# Entries shown:
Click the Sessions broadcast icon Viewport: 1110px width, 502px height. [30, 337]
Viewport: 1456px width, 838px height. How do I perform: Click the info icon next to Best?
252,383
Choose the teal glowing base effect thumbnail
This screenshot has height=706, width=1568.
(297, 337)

# What is needed:
Could you copy everything from the line containing "Viewport: 1456px width, 838px" down to the end of the data, keeping each line unchanged?

# Completed task:
Viewport: 1456px width, 838px height. How do I perform: Click the info icon next to Best?
252,383
Choose the teal glowing base effect thumbnail
This screenshot has height=706, width=1568.
(297, 337)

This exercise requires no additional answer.